Petits fonctionnaires lésés
Amarjeet Seetohul , président de la Ministry of Health Employees Union, a critiqué la révision salariale. «Le paiement de 50 % en 2026 et 100 % en 2027 ne reflète pas la croissance et le développement économique attendus du secteur public. Si la population n’est pas en bonne santé, il n’y aura pas de croissance économique», a-t-il rappelé, soulignant également l’importance de l’éducation dans ce contexte.
Pour Haniff Peerun, président du Mauritius Labour Congress, le rapport du PRB est perçu comme favorable aux hauts fonctionnaires au détriment des employés de base. «Les petits fonctionnaires sont ceux qui contribuent réellement au développement économique du pays. Il faut publier ce rapport tous les trois ans, et non tous les cinq ans. Nous appelons les fonctionnaires à rester mobilisés», a-t-il insisté.

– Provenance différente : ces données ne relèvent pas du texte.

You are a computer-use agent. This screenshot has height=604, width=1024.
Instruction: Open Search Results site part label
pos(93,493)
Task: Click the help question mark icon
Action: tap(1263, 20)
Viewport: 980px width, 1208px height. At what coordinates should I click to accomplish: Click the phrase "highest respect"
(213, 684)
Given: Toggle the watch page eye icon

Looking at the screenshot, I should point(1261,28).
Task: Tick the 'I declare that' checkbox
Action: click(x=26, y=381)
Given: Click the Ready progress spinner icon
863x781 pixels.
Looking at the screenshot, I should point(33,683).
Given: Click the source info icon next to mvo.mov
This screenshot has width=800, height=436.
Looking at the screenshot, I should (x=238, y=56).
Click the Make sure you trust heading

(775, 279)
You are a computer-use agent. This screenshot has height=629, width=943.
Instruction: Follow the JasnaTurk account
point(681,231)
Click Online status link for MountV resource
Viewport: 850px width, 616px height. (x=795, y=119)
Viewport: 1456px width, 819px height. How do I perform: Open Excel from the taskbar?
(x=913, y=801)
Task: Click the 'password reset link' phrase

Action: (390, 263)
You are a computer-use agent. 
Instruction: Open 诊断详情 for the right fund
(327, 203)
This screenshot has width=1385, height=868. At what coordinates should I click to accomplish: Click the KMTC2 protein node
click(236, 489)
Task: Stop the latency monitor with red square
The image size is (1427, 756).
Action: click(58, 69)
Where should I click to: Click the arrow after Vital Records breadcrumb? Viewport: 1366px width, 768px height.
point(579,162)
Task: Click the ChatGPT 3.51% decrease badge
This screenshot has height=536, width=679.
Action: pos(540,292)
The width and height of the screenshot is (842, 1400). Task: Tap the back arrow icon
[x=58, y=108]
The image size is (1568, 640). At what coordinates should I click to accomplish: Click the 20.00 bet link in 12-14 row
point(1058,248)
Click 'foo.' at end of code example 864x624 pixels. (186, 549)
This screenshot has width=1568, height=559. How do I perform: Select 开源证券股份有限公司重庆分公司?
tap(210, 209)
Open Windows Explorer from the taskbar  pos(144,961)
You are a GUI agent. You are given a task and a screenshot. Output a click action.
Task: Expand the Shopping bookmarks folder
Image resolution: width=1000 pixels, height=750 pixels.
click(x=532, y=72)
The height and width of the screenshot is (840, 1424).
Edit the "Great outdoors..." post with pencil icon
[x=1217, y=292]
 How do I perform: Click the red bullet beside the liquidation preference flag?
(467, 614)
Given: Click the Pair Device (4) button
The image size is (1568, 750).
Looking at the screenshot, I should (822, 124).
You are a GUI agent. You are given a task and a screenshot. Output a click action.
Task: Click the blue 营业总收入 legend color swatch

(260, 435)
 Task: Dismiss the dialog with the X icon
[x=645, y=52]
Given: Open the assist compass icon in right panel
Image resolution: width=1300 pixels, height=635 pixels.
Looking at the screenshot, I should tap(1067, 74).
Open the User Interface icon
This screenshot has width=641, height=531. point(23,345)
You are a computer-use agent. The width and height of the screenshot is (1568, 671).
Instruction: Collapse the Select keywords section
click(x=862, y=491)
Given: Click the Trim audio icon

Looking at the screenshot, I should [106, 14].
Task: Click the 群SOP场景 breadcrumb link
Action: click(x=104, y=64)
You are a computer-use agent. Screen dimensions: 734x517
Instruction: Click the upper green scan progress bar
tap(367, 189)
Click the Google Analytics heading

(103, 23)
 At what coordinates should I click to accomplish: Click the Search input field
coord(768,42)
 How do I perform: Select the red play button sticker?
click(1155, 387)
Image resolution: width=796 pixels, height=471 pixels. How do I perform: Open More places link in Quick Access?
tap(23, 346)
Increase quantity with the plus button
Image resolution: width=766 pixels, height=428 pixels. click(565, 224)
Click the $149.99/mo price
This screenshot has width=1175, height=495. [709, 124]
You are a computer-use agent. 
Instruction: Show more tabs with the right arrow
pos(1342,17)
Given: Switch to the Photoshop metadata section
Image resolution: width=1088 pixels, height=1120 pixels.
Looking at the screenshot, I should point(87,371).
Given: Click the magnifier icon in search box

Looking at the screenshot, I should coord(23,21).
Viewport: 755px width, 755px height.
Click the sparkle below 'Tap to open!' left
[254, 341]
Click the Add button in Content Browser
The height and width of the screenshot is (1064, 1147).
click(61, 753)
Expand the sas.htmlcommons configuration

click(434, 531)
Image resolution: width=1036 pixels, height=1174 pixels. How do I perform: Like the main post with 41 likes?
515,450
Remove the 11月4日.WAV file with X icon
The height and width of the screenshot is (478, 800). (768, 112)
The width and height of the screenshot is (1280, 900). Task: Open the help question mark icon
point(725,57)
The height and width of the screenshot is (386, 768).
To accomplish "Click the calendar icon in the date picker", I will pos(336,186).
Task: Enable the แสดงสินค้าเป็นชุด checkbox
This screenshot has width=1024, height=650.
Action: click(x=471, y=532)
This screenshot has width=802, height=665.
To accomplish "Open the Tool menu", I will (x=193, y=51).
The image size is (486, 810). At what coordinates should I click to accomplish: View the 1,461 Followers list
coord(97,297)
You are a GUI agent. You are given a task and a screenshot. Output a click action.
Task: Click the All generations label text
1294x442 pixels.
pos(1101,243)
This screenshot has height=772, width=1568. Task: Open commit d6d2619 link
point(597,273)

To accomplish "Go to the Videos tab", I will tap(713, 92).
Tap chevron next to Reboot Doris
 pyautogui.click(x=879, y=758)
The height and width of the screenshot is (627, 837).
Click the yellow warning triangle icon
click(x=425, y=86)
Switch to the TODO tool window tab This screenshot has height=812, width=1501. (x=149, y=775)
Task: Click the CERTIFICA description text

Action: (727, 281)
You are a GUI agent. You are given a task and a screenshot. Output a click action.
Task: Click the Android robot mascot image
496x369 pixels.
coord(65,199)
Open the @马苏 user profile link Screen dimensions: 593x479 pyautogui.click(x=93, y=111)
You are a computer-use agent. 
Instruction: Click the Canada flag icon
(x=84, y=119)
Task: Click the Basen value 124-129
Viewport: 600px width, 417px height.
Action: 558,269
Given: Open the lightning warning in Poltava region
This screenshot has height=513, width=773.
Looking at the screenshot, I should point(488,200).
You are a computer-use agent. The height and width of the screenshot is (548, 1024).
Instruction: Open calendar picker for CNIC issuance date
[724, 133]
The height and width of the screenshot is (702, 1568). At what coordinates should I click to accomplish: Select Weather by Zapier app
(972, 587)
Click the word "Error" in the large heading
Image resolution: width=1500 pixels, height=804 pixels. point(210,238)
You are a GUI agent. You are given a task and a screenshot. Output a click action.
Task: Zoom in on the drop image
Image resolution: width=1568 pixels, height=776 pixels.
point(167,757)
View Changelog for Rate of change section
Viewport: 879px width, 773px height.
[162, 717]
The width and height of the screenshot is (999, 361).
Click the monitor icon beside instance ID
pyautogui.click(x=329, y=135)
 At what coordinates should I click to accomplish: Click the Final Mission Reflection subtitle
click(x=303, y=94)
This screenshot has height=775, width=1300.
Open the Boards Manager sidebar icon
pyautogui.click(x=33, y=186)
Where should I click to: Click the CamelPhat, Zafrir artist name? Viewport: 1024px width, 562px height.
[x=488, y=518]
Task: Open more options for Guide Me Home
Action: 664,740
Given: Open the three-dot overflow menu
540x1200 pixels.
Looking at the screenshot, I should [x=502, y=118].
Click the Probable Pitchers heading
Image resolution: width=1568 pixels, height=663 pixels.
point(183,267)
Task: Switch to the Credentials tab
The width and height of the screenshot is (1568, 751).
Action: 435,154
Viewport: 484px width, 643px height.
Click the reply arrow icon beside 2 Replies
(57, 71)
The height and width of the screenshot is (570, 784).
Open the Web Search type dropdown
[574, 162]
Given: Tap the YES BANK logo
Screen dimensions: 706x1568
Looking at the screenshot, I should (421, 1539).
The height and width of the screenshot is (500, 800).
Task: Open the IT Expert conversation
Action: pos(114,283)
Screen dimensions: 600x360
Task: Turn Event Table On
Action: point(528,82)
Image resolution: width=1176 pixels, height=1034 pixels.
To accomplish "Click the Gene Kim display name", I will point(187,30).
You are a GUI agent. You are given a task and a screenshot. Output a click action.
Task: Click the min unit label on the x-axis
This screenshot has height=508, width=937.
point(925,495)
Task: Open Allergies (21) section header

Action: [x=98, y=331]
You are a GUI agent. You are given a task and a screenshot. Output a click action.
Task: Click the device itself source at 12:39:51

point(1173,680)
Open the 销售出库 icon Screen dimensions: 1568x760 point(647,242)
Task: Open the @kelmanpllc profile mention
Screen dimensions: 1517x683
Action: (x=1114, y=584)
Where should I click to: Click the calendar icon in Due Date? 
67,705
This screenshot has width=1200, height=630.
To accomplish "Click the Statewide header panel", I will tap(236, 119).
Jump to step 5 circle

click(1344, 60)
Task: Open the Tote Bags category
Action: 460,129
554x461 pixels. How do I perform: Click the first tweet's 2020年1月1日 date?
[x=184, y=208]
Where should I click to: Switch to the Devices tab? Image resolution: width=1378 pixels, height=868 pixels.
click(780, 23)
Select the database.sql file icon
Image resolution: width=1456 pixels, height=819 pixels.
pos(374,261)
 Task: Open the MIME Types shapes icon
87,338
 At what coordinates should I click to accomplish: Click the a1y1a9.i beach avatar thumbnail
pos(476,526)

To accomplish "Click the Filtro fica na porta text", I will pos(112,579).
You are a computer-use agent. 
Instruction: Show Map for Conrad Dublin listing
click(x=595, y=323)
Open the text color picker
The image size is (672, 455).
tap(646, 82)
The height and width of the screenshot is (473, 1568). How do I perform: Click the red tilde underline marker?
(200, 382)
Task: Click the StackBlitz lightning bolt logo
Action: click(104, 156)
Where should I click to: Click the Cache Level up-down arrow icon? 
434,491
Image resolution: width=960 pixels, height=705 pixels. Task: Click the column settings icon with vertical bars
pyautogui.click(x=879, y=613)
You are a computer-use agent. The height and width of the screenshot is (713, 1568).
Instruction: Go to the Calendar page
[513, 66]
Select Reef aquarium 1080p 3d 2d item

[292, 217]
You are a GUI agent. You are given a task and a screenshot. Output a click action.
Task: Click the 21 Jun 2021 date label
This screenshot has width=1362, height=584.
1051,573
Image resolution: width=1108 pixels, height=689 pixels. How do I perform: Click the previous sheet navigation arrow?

Radhakrishna Sadien, négociateur syndical de la State and Other Employees Federation (SEF), a rappelé que la majorité des syndicats a rejeté le rapport. «Ce n’est plus une instance indépendante. À trois reprises, nous avons dû recourir à des institutions externes pour corriger des anomalies. Certains ministères mettent également la pression sur les employés pour signer les formulaires d’option avant la mi-mars, ce qui est déplorable», a-t-il dénoncé.
Narendranath Gopee, président de la National Trade Union Confederation (NTUC), estime que le PRB est dépassé par les événements. «Le PRB n’arrive pas à produire un rapport fiable. Il est influencé par le gouvernement pour modifier les échelles salariales, ce qui crée une frustration générale chez les fonctionnaires. Nous demandons qu’une instance indépendante se charge des Errors and Omissions. De plus, la décision récente selon laquelle le dimanche ne serait pas un congé public est contraire à la Public and Holiday Act. Chaque dimanche doit être reconnu comme un jour de repos», a-t-il rappelé.
Cette manifestation réunissant des représentants de plusieurs syndicats a été pacifique, mais elle envoie un message clair au gouvernement : les fonctionnaires exigent une révision du rapport du PRB dans la transparence, le respect des droits acquis et la prise en compte des réalités du terrain. Les syndicats appellent désormais à des discussions concrètes pour corriger les lacunes et assurer que les décisions prises répondent aux besoins réels des fonctionnaires.